Antioxidants are substances that protect against the damaging effects of oxygen and nitrogen in the human body.

Hops, used in most beers to provide flavouring, contain substances known as prenylated flavonoids. They are a better source of antioxidants than red wine, green tea and soy products, according to researchers in Oregon State University who run clinical trials on hop extracts.

But to maximise the health benefits of hops, you’d have to drink about 450 litres of beer per day. The most likely outcome for the research, therefore, is a pill that captures their enhanced antioxidant activity.

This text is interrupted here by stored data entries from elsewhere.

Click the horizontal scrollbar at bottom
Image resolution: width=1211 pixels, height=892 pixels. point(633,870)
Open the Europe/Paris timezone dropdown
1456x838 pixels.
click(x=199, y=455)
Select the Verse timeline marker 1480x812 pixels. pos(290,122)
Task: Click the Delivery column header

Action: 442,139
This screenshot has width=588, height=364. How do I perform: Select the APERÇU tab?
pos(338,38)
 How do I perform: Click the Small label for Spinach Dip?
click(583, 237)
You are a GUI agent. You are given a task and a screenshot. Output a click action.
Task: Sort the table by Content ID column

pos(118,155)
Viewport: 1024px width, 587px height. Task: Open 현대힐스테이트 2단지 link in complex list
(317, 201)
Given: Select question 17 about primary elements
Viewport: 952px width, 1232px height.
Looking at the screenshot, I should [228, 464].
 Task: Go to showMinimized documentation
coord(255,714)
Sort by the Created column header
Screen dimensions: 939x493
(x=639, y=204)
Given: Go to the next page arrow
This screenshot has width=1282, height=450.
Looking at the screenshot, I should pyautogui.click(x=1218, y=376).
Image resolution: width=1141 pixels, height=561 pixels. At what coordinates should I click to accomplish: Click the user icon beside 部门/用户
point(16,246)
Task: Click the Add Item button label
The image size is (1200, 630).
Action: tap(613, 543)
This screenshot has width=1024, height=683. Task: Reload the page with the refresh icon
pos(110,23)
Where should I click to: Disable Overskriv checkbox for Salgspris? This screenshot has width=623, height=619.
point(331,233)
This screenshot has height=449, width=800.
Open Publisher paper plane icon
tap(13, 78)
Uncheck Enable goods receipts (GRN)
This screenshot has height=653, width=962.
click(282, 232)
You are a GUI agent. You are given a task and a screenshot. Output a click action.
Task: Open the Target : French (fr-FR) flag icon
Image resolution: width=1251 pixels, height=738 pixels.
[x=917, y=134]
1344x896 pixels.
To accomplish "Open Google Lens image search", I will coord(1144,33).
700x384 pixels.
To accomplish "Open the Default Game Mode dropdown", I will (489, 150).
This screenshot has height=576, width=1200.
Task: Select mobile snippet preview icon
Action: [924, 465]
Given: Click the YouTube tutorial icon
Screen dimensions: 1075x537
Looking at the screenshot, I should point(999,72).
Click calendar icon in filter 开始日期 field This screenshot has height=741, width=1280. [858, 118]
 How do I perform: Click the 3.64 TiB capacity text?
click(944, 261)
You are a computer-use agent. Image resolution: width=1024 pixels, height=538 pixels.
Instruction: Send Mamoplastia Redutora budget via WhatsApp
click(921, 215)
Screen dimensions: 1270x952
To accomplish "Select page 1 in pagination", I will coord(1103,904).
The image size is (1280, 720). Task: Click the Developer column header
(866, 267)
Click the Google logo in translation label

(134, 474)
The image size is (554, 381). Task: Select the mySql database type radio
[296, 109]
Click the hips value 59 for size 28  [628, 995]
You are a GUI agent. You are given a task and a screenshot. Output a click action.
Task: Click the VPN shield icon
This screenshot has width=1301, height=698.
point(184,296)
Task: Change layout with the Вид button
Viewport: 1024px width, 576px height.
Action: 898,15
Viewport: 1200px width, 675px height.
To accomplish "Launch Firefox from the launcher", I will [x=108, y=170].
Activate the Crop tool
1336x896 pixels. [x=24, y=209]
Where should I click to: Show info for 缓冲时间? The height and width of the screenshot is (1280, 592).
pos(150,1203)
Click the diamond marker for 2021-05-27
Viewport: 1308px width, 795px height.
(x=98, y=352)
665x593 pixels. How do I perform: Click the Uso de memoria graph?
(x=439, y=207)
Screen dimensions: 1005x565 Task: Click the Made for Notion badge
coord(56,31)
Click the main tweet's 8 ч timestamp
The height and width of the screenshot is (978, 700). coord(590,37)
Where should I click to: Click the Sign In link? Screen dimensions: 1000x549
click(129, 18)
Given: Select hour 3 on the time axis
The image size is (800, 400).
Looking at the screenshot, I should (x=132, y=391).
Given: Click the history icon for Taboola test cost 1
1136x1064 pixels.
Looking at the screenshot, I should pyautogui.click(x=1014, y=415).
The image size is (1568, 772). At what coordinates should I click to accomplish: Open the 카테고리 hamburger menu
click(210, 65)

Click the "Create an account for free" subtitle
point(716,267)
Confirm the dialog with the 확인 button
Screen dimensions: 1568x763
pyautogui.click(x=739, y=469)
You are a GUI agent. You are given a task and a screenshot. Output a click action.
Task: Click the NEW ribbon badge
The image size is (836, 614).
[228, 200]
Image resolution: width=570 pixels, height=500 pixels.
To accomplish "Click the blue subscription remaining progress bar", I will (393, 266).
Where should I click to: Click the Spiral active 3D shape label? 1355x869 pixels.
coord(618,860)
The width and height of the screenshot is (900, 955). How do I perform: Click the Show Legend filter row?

You can’t cure a disease by drinking beer, but it might just help in the tiniest way. The bottom line is that you’re going to get some, but not preventative, levels of antioxidants by drinking beer.

Different beers have varying levels of antioxidants, ranging from a high of four milligrams per liter for some lager beers to negligible levels in some microbrews.

Previous research indicates that beer has other characteristics as well as antioxidant properties. The current research identifies the heretofore-unknown reason for these healthful qualities and suggests, for the first time, their source: the prenylated flavonoids in hops – specifically, the compound xanthohumol..

Xanthohumol is found exclusively in hops, is six times more effective than antioxidants found in citrus fruits and almost four times more effective than antioxidants found in soy products, Combined with vitamin E, xanthohumol has even greater antioxidant activity.

The compound’s chemical structure could explain its added potency.  As a prenylated flavonoid, xanthohumol has an additional layer of protection that allows it to survive longer in the body than other known flavonoids. A prenyl group has a particular arrangement of carbon and hydrogen molecules that have protective properties.

Flavonoids have been known to be antioxidants for years. Flavonoids are widely sold in pill form in health food stores and supermarkets, where they are presented as nutritional supplements.

Xanthohumol has higher antioxidant activity than previously known flavonoids- It takes less of these to do the same job as others and they do a better job with the same amount.

Xanthohumol protects the body cells from harmful free radicals which damage cells*. Xanthohumol protects them from oxidation induced cell stress and reinforces cell protection*.

* EFSA Article 13.1 botanicals on hold list.